Begin at the top of the records below and print each line exactly until the line containing "Close the character profile window" has been printed; any pictures are to be left out.

[Collected data entries]
◆ ◆ ◆ ◆ ◆

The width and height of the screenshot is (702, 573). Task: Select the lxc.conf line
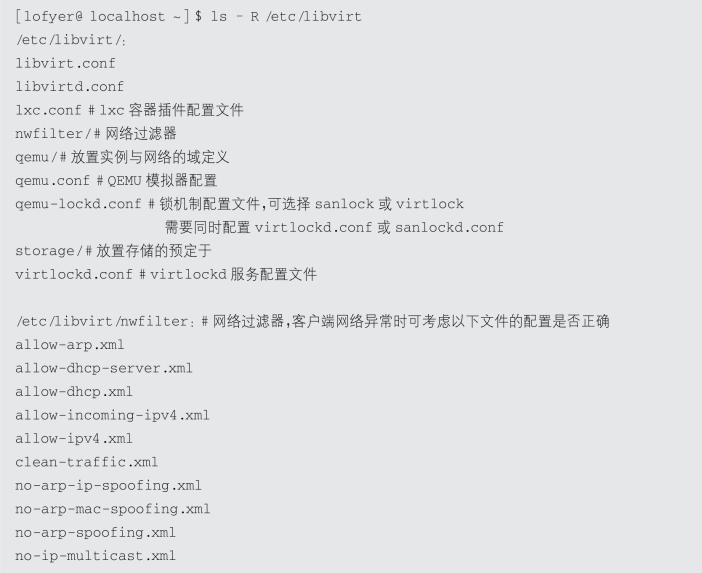(x=129, y=110)
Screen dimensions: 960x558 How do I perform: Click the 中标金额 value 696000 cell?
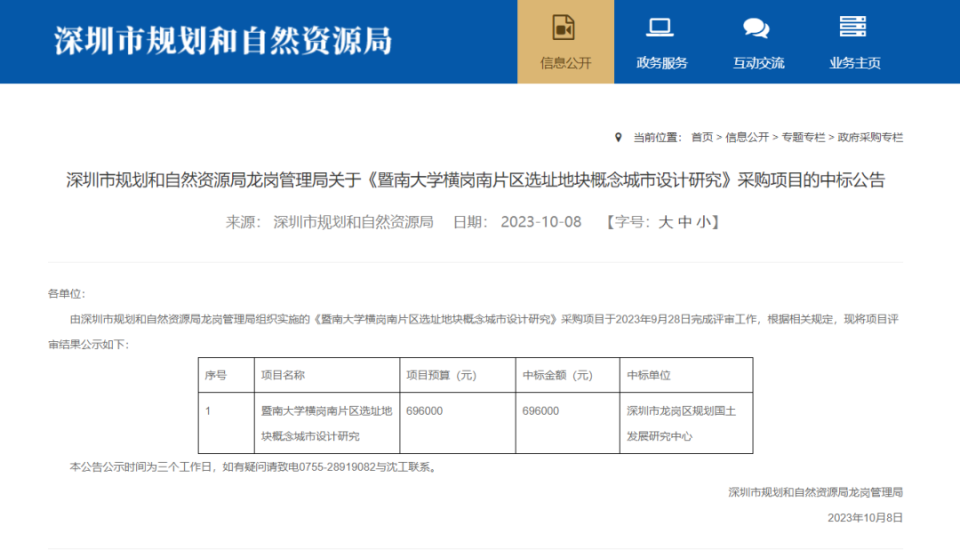pos(568,423)
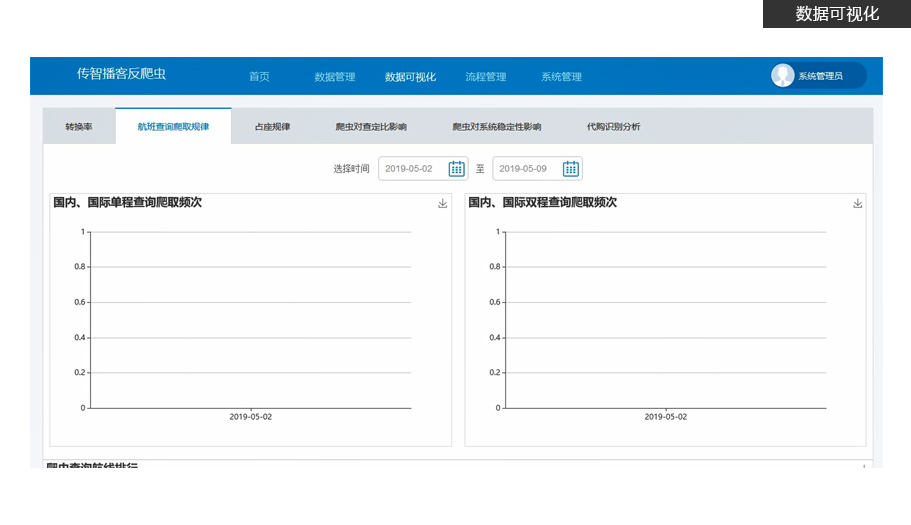Click the start date field 2019-05-02
911x525 pixels.
point(412,169)
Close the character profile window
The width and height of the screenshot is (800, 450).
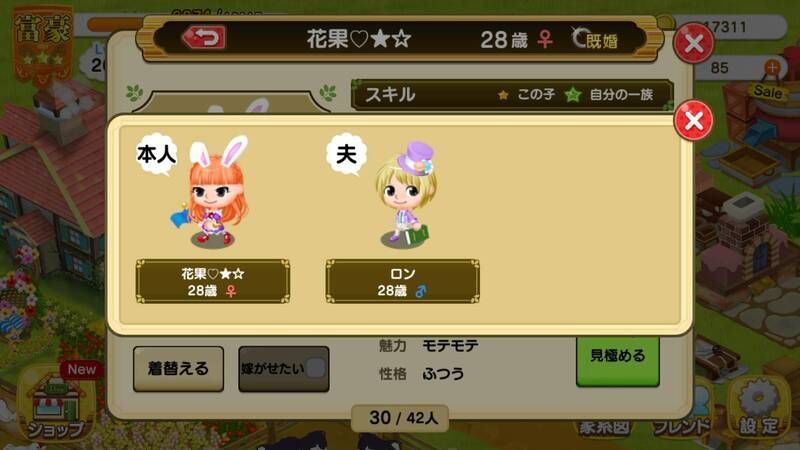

◆ ◆ ◆ ◆ ◆

▶ [RESULT OF THIS TASK]
The width and height of the screenshot is (702, 573). Task: Select the lxc.conf line
(x=129, y=110)
Screen dimensions: 960x558 How do I perform: Click the 中标金额 value 696000 cell?
pos(568,423)
Click the start date field 2019-05-02
911x525 pixels.
point(412,169)
Close the character profile window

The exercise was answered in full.